Task to carry out: Reproduce the lines below word for word, in the same order, leaving none out.
::: Stored rows
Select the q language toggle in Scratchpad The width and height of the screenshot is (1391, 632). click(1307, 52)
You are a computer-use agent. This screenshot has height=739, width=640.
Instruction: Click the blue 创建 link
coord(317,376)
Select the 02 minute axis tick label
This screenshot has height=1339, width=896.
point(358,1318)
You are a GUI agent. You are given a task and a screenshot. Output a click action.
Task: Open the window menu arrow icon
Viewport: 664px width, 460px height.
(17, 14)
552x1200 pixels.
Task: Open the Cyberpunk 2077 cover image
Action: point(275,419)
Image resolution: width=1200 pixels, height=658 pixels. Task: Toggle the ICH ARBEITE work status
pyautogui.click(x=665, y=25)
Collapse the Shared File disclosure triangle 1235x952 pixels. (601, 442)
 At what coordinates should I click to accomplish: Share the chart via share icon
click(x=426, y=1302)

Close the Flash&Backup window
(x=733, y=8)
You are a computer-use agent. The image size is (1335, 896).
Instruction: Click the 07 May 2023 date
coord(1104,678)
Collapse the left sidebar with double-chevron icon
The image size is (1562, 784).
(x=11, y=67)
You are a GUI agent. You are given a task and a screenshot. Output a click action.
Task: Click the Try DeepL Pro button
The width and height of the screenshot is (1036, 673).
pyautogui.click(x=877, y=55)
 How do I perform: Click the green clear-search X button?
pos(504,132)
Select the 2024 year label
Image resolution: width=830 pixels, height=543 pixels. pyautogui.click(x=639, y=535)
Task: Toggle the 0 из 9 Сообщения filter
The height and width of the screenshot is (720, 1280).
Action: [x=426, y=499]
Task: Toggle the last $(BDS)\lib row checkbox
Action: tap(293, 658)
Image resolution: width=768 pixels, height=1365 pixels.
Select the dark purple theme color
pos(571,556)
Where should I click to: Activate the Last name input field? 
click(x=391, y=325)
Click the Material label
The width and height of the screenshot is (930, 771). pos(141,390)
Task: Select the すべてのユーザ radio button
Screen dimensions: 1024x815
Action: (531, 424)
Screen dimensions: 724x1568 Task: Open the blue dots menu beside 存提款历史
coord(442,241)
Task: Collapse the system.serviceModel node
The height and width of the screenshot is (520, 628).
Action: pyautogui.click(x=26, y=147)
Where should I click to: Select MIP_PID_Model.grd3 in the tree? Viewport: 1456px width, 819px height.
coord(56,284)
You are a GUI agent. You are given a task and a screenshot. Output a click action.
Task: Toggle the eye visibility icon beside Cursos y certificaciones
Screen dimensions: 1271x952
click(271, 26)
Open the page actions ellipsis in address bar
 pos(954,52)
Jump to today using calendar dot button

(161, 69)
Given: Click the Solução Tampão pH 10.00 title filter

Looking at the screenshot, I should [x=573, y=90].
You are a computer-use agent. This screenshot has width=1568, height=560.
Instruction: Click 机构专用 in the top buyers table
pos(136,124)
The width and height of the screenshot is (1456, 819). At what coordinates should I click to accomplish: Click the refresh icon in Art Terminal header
::::::
Result of this task:
Select the q language toggle in Scratchpad The width and height of the screenshot is (1391, 632). click(1307, 52)
You are a computer-use agent. This screenshot has height=739, width=640.
Instruction: Click the blue 创建 link
coord(317,376)
Select the 02 minute axis tick label
This screenshot has height=1339, width=896.
point(358,1318)
You are a GUI agent. You are given a task and a screenshot. Output a click action.
Task: Open the window menu arrow icon
Viewport: 664px width, 460px height.
(17, 14)
552x1200 pixels.
Task: Open the Cyberpunk 2077 cover image
Action: point(275,419)
Image resolution: width=1200 pixels, height=658 pixels. Task: Toggle the ICH ARBEITE work status
pyautogui.click(x=665, y=25)
Collapse the Shared File disclosure triangle 1235x952 pixels. (601, 442)
 At what coordinates should I click to accomplish: Share the chart via share icon
click(x=426, y=1302)

Close the Flash&Backup window
(x=733, y=8)
You are a computer-use agent. The image size is (1335, 896).
Instruction: Click the 07 May 2023 date
coord(1104,678)
Collapse the left sidebar with double-chevron icon
The image size is (1562, 784).
(x=11, y=67)
You are a GUI agent. You are given a task and a screenshot. Output a click action.
Task: Click the Try DeepL Pro button
The width and height of the screenshot is (1036, 673).
pyautogui.click(x=877, y=55)
 How do I perform: Click the green clear-search X button?
pos(504,132)
Select the 2024 year label
Image resolution: width=830 pixels, height=543 pixels. pyautogui.click(x=639, y=535)
Task: Toggle the 0 из 9 Сообщения filter
The height and width of the screenshot is (720, 1280).
Action: [x=426, y=499]
Task: Toggle the last $(BDS)\lib row checkbox
Action: tap(293, 658)
Image resolution: width=768 pixels, height=1365 pixels.
Select the dark purple theme color
pos(571,556)
Where should I click to: Activate the Last name input field? 
click(x=391, y=325)
Click the Material label
The width and height of the screenshot is (930, 771). pos(141,390)
Task: Select the すべてのユーザ radio button
Screen dimensions: 1024x815
Action: (531, 424)
Screen dimensions: 724x1568 Task: Open the blue dots menu beside 存提款历史
coord(442,241)
Task: Collapse the system.serviceModel node
The height and width of the screenshot is (520, 628).
Action: pyautogui.click(x=26, y=147)
Where should I click to: Select MIP_PID_Model.grd3 in the tree? Viewport: 1456px width, 819px height.
coord(56,284)
You are a GUI agent. You are given a task and a screenshot. Output a click action.
Task: Toggle the eye visibility icon beside Cursos y certificaciones
Screen dimensions: 1271x952
click(271, 26)
Open the page actions ellipsis in address bar
 pos(954,52)
Jump to today using calendar dot button

(161, 69)
Given: Click the Solução Tampão pH 10.00 title filter

Looking at the screenshot, I should [x=573, y=90].
You are a computer-use agent. This screenshot has width=1568, height=560.
Instruction: Click 机构专用 in the top buyers table
pos(136,124)
The width and height of the screenshot is (1456, 819). At what coordinates should I click to accomplish: Click the refresh icon in Art Terminal header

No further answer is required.